Operational Metrics (Q2 FY26 vs Q2 FY25): Operational performance remained healthy during the quarter, supported by operating leverage and cost discipline. Net profit margin stood at 20.2% in Q2 FY26, broadly stable compared to 21.0% in Q2 FY25, despite elevated credit costs. The debt-to-equity ratio improved meaningfully to 2.31 times from 3.54 times last year, reflecting balance sheet strengthening through equity infusion. Capital adequacy remained strong at 30.9%, well above regulatory requirements. Asset quality stayed stable, with Gross Stage-3 assets at 2.48% compared to 2.25% in Q2 FY25, while Net Stage-3 assets improved to 1.66% from 1.75%, aided by higher provisioning. Provision coverage ratio increased to 33.6% from 22.6% last year.
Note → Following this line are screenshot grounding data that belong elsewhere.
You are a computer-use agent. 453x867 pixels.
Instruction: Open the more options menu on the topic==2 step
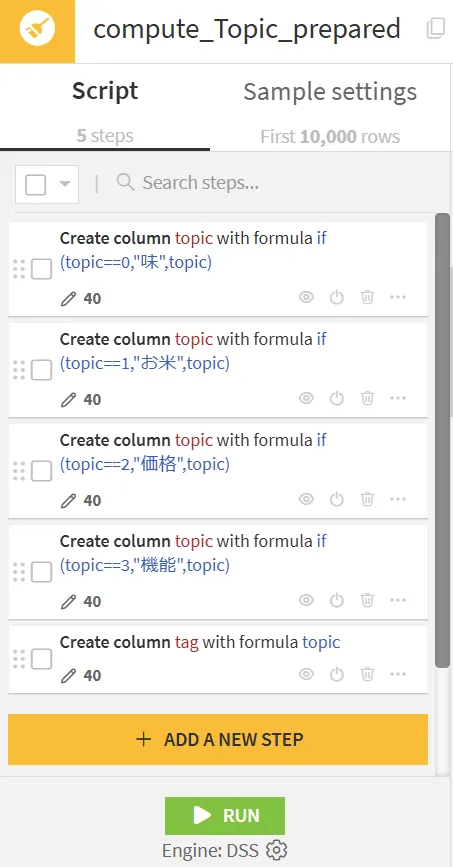[398, 499]
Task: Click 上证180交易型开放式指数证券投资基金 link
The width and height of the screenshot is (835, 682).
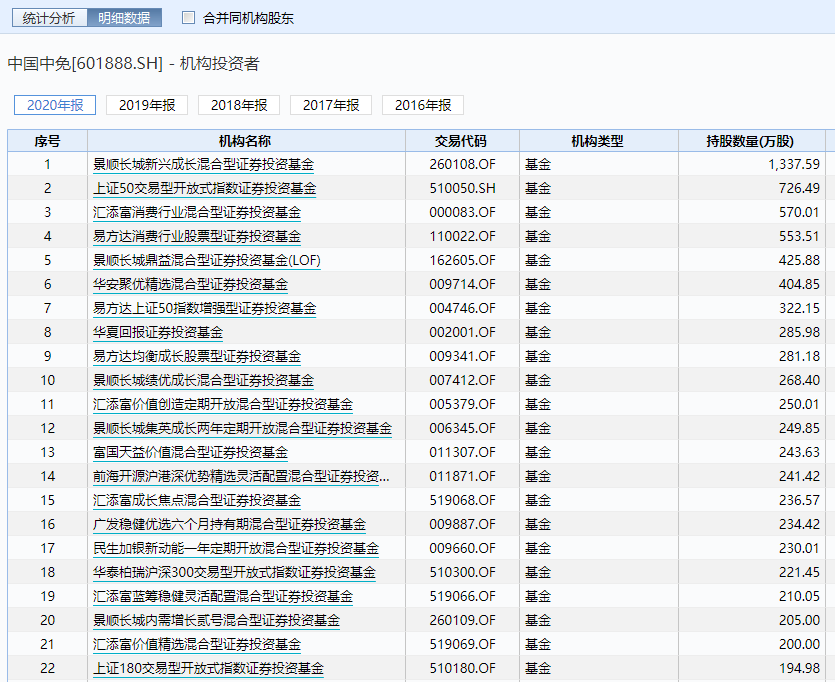Action: click(x=208, y=668)
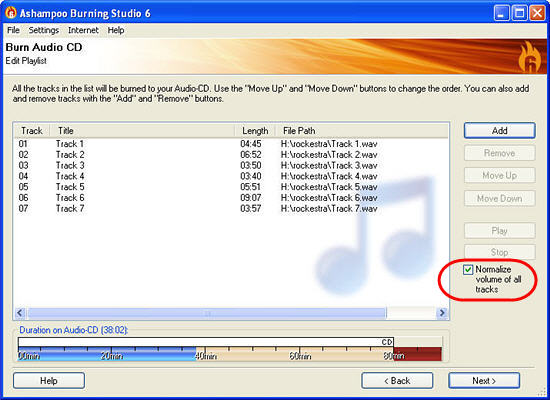Go Back to previous step
550x400 pixels.
[397, 381]
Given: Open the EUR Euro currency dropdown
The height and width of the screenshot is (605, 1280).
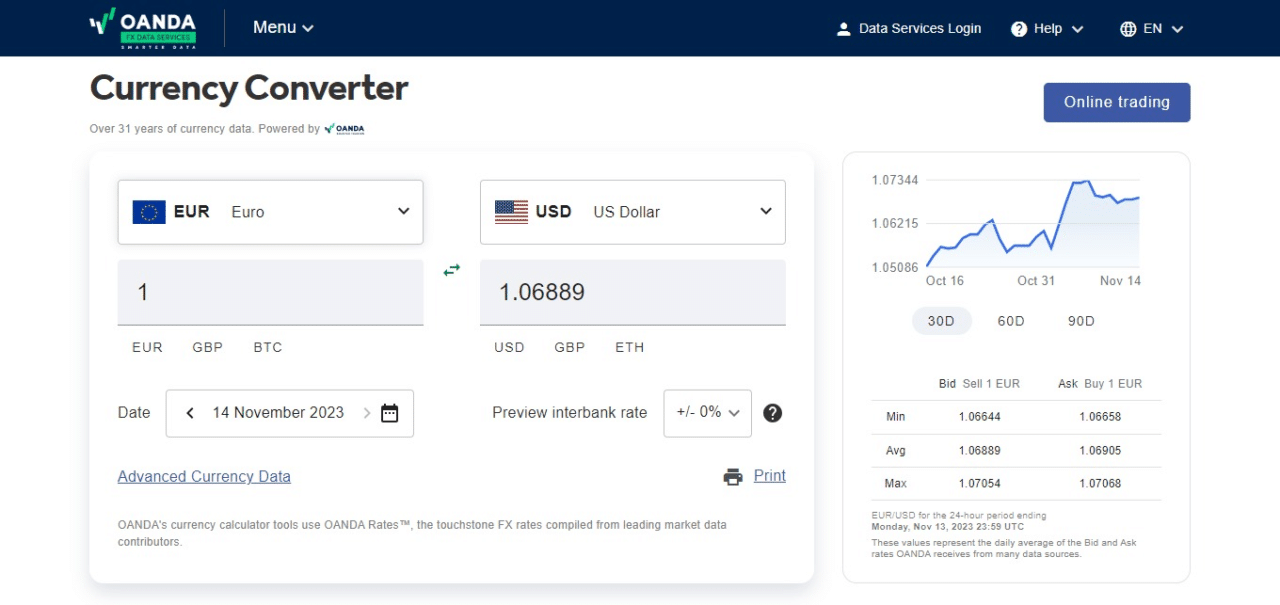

Strategic Developments: During the quarter, IKF Finance strengthened its balance sheet through preferential allotment of equity shares, supporting growth and deleveraging. Net worth increased sharply to ₹1,798.8 crore as of September 2025, up 92.6% YoY. The loan book expanded to ₹4,946.3 crore, reflecting steady disbursement momentum. The company maintained adequate liquidity, with a liquidity coverage ratio of 594.1%, providing comfort on near-term obligations. Overall performance in Q2 FY26 reflects strong growth momentum, improving leverage metrics, and stable asset quality, with credit costs and funding conditions remaining key monitorables going forward.